I was thinking about collaborative leadership as I heard about David Davis resignation this morning. He is the former Brexit Minister, charged with handling the negotiations that would lead to Britain’s departure from the European Union, following the results of the UK-EU Referendum in 2016.
Since then, the Prime Minister, Theresa May has been engaged in all sorts of policy contortions to try to find a way forward that would satisfy the Hard Brexiteers, the Soft Brexiteers and all the varying degrees of hard-soft between.
On the 6thJuly, there was an announcement that the Cabinet had, finally, come to a collective decision and would have collective responsibility for the policy position that had taken something like 12-hours to work through.
Less than 72-hours later, it seems that the so-called collective decision was no such thing. David Davis resigned, citing “principle” and stating that, as the Brexit Minister, he could not go to Brussels to try and sell a policy position he did not agree with. Outside Cabinet he would be able to be more vocal in calling for a stance of ‘this far and no further.’
As I was listening to David Davis’ interview on the Today programme, the question that came to mind for me was:
“what kind of leadership does it take to effectively lead complex, transformational change (such as Brexit), especially where there is a lack of a shared vision about where the organisation, business or enterprise is going and want to achieve, and where there is disagreement, even, about the principles that should guide thinking and focus?”
Does the answer lie in Collaborative Leadership?
Arthur and Cameron (cited above) recommend collaborative leadership as a response to interdependency. I would argue that collaborative leadership also offers a really useful approach to the challenges of embedding complex, systemic, transformational change.
What is collaborative leadership?
Collaborative leadership starts, according to David Chrislip and Carl Larson, in Collaborative Leadership, from the premise that “if you bring the appropriate people together in constructive ways with good information, they will create authentic visions and strategies for addressing the shared concerns of the organisation or community.”
Hank Rubin, author and founder of the Institute of Collaborative Leadership, wrote that a collaborative leader is one who accepts “responsibility for building – or helping to ensure the success of – a heterogeneous team to accomplish a shared purpose.”
Based on the above definitions, there are six key dimensions that go to make up collaborative leadership:
- A heterogeneous team of appropriate people
- Working in constructive ways
- With good information
- To create authentic visions and strategies
- For addressing shared concerns
- And having collective responsibility for helping to ensure success
While some of these elements may be in place with the Cabinet as they discuss Brexit, it is clear that many of the other elements are missing – most notably, the sense of collective responsibility for success and creating authentic visions.

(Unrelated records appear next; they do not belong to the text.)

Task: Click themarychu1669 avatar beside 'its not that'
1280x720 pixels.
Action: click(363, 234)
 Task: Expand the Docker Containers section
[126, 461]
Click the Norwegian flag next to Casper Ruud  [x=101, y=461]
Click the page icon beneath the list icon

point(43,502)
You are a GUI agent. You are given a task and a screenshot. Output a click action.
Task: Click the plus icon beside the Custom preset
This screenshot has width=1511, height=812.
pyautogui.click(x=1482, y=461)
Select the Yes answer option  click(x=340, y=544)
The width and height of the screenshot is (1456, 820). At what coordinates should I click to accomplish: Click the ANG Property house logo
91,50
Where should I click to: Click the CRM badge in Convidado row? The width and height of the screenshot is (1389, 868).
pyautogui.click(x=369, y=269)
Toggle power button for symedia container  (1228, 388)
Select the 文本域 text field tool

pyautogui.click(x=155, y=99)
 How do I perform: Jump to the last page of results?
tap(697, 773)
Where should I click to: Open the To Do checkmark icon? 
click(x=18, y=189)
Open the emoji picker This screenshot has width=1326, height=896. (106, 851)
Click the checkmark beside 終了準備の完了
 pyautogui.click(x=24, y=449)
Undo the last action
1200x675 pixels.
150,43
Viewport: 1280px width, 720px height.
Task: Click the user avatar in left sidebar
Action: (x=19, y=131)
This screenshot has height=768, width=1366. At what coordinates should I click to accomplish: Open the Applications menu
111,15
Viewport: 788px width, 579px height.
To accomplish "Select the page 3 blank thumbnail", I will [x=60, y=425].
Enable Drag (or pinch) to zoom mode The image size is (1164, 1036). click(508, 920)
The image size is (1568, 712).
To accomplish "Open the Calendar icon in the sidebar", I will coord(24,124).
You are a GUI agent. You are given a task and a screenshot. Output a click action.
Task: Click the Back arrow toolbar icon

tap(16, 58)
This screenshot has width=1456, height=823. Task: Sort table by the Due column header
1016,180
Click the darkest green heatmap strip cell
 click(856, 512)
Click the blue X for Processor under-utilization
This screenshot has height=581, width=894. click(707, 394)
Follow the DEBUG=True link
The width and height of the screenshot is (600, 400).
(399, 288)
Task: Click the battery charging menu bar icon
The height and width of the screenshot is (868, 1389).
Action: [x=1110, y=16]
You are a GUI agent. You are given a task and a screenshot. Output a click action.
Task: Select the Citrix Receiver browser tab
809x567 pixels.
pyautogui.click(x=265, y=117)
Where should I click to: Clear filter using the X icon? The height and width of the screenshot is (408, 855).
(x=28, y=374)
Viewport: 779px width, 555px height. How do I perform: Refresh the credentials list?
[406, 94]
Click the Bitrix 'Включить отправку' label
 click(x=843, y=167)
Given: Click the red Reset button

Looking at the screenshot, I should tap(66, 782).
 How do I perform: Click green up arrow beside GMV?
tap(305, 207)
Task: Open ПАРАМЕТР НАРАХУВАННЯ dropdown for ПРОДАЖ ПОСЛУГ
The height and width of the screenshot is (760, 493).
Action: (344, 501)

An important element that is missing from the above definition is TRUST.
According to Patrick Lenzioni (The Five Dysfunctions of Team) and other authors writing on team working, TRUST is the foundation of effective relationships that lead to desired results and outcomes. In essence, teams do not perform well without trust.
For Judith Glazer (Conversational Intelligence: How Great Leaders Build Trust and Get Extraordinary Results), great conversations contribute to creating trust. She distinguishes three levels of conversations:
Level I: Transactional conversations – used to transact business and share information with one another
Level II: Positional conversations – using a strong position and point of view to influence others to accept your view of the world
Level III – Transformational conversations – communicating with others to transform and shape reality together
As new ministers are brought into the Cabinet to replace outgoing ministers, the Prime Minister with her Cabinet Members will need to draw on a collaborative leadership approach to develop and sustain trusting relationships based on co-creating conversations.
Note: At the time of posting this article, Boris Johnson the Foreign Secretary has announced his resignation from the Cabinet.